> **Dataset**
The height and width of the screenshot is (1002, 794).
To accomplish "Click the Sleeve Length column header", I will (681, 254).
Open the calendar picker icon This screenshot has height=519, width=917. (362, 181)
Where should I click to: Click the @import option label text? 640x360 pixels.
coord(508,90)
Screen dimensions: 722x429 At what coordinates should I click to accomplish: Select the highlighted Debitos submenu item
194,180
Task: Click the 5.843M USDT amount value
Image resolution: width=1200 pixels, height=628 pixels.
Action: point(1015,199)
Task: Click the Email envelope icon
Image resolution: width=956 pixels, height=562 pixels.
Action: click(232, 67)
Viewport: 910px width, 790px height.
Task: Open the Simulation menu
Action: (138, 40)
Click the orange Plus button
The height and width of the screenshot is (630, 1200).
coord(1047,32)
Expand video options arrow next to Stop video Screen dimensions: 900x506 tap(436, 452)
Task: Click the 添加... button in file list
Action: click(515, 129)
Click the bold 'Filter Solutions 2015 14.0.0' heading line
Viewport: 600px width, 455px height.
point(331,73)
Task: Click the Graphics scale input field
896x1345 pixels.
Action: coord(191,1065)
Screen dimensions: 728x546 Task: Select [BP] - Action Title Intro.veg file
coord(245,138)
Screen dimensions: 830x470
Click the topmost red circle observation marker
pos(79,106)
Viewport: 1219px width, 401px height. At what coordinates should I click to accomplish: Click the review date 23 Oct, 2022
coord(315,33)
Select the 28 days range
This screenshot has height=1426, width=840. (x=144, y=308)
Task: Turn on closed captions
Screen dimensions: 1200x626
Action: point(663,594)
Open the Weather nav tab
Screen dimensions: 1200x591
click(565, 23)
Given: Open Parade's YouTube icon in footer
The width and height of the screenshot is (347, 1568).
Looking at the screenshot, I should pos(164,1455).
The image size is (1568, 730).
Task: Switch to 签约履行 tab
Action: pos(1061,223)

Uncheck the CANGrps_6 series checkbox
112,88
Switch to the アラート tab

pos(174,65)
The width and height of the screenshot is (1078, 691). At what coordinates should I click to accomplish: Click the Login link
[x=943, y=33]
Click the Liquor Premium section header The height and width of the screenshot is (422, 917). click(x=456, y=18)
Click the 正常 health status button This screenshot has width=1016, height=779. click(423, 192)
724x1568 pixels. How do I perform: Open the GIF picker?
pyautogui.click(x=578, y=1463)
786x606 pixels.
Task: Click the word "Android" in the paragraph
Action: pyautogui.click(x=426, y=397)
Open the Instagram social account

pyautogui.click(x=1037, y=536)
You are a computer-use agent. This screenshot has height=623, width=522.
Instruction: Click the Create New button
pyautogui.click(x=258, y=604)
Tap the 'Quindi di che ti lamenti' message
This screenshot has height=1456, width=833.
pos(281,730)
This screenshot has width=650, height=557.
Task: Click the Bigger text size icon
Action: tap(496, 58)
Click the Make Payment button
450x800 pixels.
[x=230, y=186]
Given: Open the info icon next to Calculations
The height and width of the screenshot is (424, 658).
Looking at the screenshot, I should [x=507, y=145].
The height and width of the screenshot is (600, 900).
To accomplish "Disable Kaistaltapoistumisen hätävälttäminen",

> **What to do**
Reproduce exactly, and only, the lines from the start of the entries through the one that contains "Screen dimensions: 830x470".

> **Task result**
The height and width of the screenshot is (1002, 794).
To accomplish "Click the Sleeve Length column header", I will (681, 254).
Open the calendar picker icon This screenshot has height=519, width=917. (362, 181)
Where should I click to: Click the @import option label text? 640x360 pixels.
coord(508,90)
Screen dimensions: 722x429 At what coordinates should I click to accomplish: Select the highlighted Debitos submenu item
194,180
Task: Click the 5.843M USDT amount value
Image resolution: width=1200 pixels, height=628 pixels.
Action: point(1015,199)
Task: Click the Email envelope icon
Image resolution: width=956 pixels, height=562 pixels.
Action: click(232, 67)
Viewport: 910px width, 790px height.
Task: Open the Simulation menu
Action: (138, 40)
Click the orange Plus button
The height and width of the screenshot is (630, 1200).
coord(1047,32)
Expand video options arrow next to Stop video Screen dimensions: 900x506 tap(436, 452)
Task: Click the 添加... button in file list
Action: click(515, 129)
Click the bold 'Filter Solutions 2015 14.0.0' heading line
Viewport: 600px width, 455px height.
point(331,73)
Task: Click the Graphics scale input field
896x1345 pixels.
Action: coord(191,1065)
Screen dimensions: 728x546 Task: Select [BP] - Action Title Intro.veg file
coord(245,138)
Screen dimensions: 830x470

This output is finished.